5. One built engine image, two semver-compatible tags

The patch lifecycle expects the new and current image refs to share the same major / minor version (semver_patch_only failure otherwise). Building two distinct images would multiply the per-run build cost without changing what the test verifies — the patch path exercises image_ref_not_semver and semver_patch_only validation plus the recreate-with-new-tag flow, none of which depend on distinct image content. The harness builds the engine once and calls client.ImageTag to alias it as both galaxy/game:1.0.0-rtm-it and galaxy/game:1.0.1-rtm-it. Both share the same digest.

The integration tags use the *-rtm-it suffix (rather than plain galaxy/game:1.0.0) so an operator running the suite locally cannot accidentally consume a hand-built dev image, and so a docker image rm of integration leftovers does not nuke a production-shaped tag.

6. Per-test Docker network and per-test state root

EnsureNetwork(t) creates a uniquely-named bridge network per test and registers cleanup; t.ArtifactDir() provides the per-game state root. Both ensure that two scenarios running back-to-back cannot collide on the per-game DNS hostname (galaxy-game-{game_id}) or on filesystem state. Game ids are themselves unique per test (harness.IDFromTestName adds a nanosecond suffix) — combined with the per-test network and state root, the suite is safe to run with -count greater than one.

t.ArtifactDir() keeps the engine state directory around when a test fails (Go ≥ 1.25), so an operator can cd into it after a CI failure and inspect what the engine wrote. On success the directory is automatically cleaned up.

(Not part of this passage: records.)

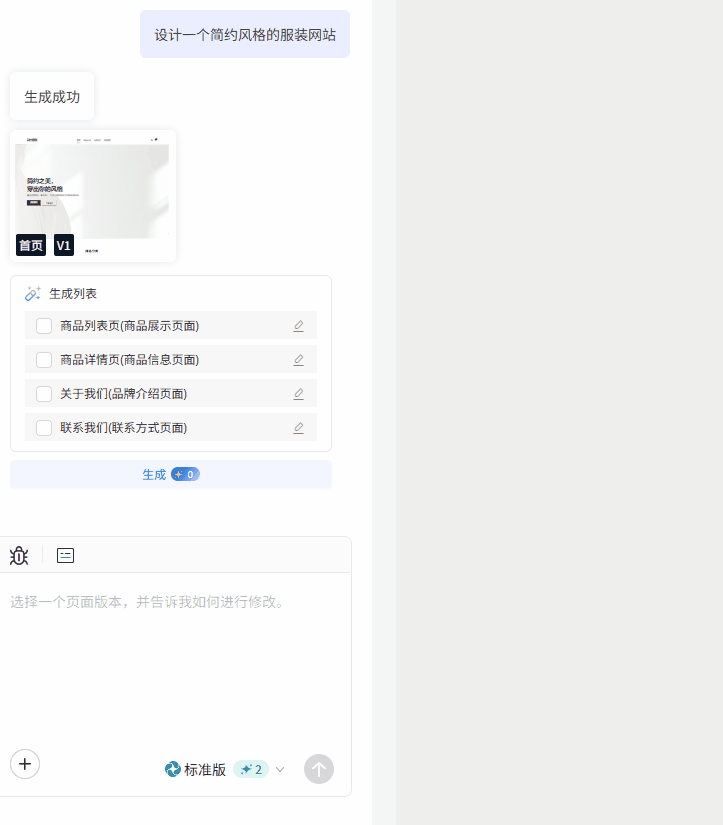Click the send arrow button
The width and height of the screenshot is (723, 825).
pos(319,769)
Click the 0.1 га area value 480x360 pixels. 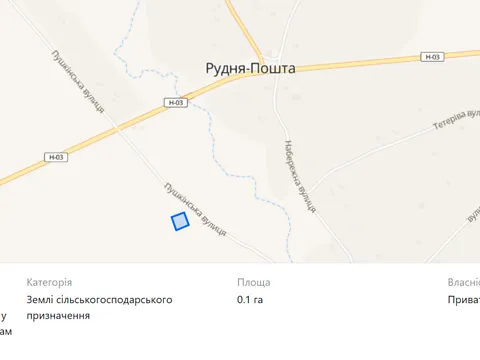(x=250, y=300)
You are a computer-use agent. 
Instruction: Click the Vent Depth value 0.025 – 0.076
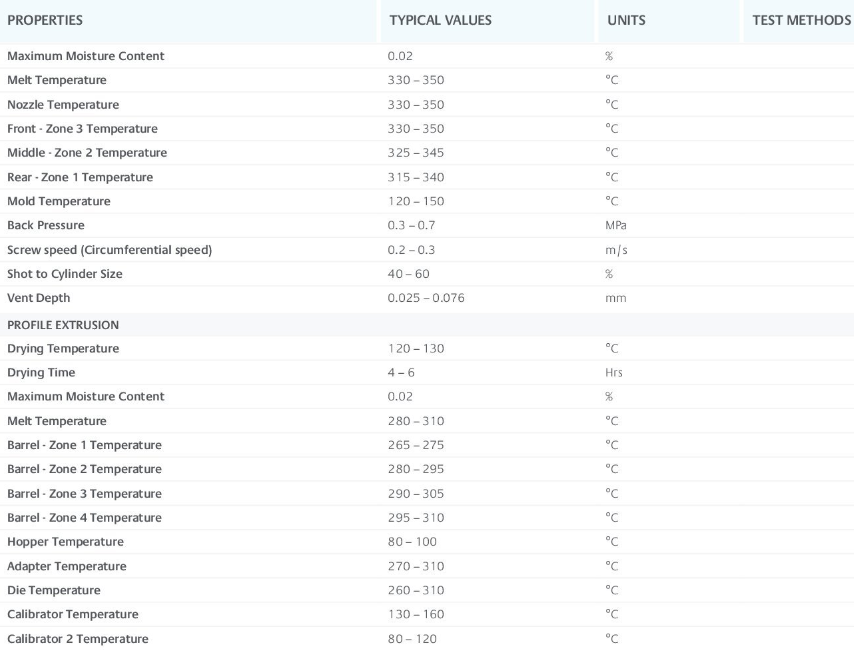point(426,298)
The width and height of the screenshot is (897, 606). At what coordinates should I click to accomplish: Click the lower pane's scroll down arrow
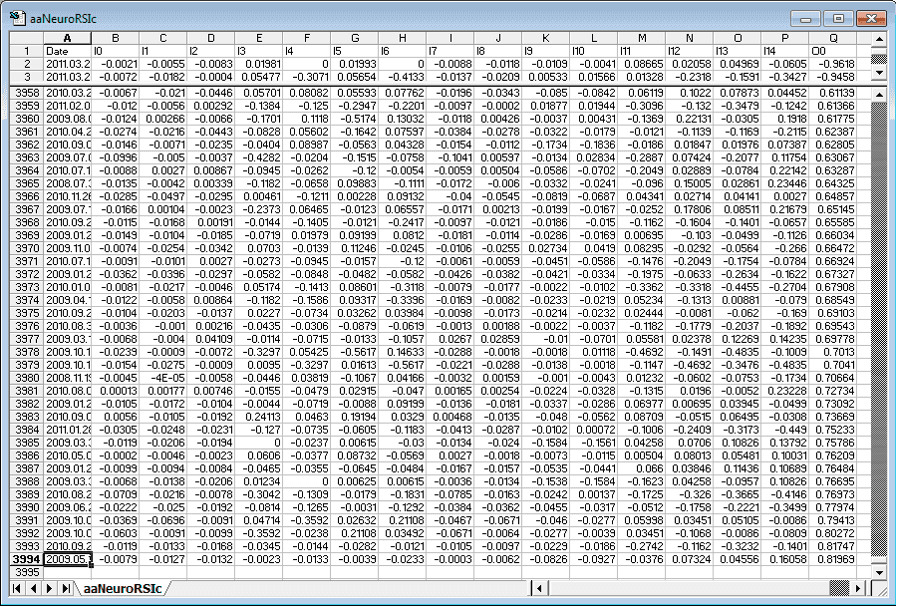click(879, 574)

7. PostgreSQL and Redis containers shared per-package

Both fixtures use sync.Once to start one testcontainer per test package, mirroring the ../internal/adapters/postgres/internal/pgtest pattern. TruncatePostgres and FlushRedis reset state between tests so each scenario starts on an empty stack. The trade-off versus per-test containers is the standard one: container startup dominates the per-package latency, so amortising it across the suite keeps the loop tight while the truncate/flush ensures isolation. The ~12 s difference matters in CI.

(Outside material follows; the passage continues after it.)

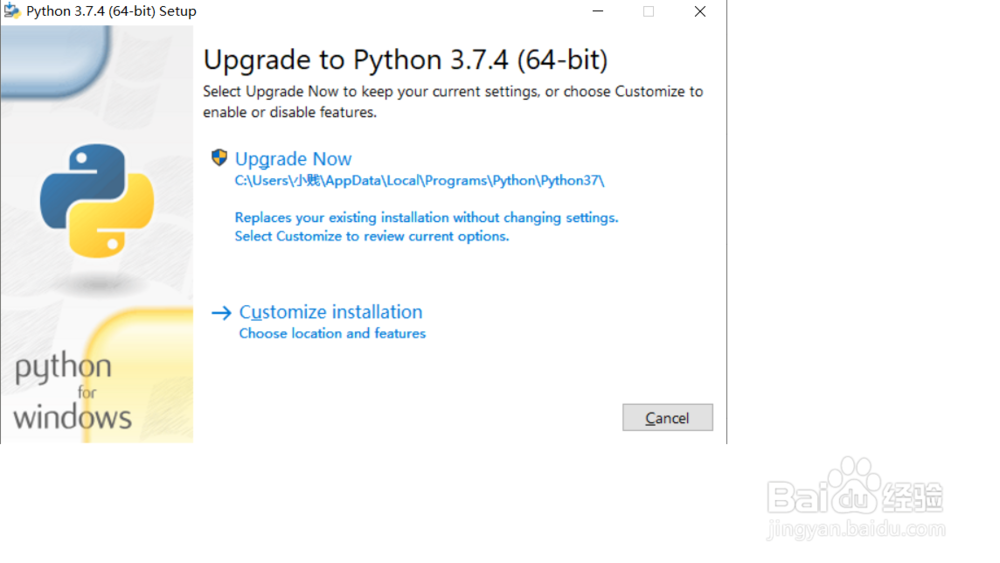
Task: Click the Python 3.7.4 (64-bit) Setup title text
Action: tap(111, 11)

8. Engine image cache is intentionally retained between runs

buildAndTagEngineImage runs once per package via sync.Once and leaves both image tags in the local Docker cache after the suite exits. The cache is a substantial speed-up on a developer laptop (docker build of galaxy/game takes 30+ seconds cold, sub-second hot), and a stale image is unlikely because the tags carry the *-rtm-it suffix and the underlying Dockerfile is forward-compatible with multiple test runs. Operators who suspect a stale image can docker image rm galaxy/game:1.0.0-rtm-it galaxy/game:1.0.1-rtm-it; the next run rebuilds.

9. Scenario coverage

The suite covers the four end-to-end flows operators care about:

  • lifecycle (lifecycle_test.go) — start → inspect → stop → restart → patch → stop → cleanup. The intermediate stop between patch and cleanup is intentional: the cleanup endpoint refuses to remove a running container per ../README.md §Cleanup.
  • replay (replay_test.go) — duplicate start / stop entries surface as replay_no_op per workers.md §11.
  • health (health_test.go) — external docker rm produces container_disappeared; manual docker run is adopted by the reconciler.
  • notification (notification_test.go) — unresolvable image_ref produces runtime.image_pull_failed plus a failure job_result.

10. Service-local scope only

This suite runs Runtime Manager against a real Docker daemon plus testcontainers PG / Redis but does not include any other Galaxy service. Cross-service flows (Lobby ↔ RTM, RTM ↔ Notification) live in the top-level galaxy/integration/ module, where the harness spawns multiple service binaries and uses real (not stubbed) cross- service streams.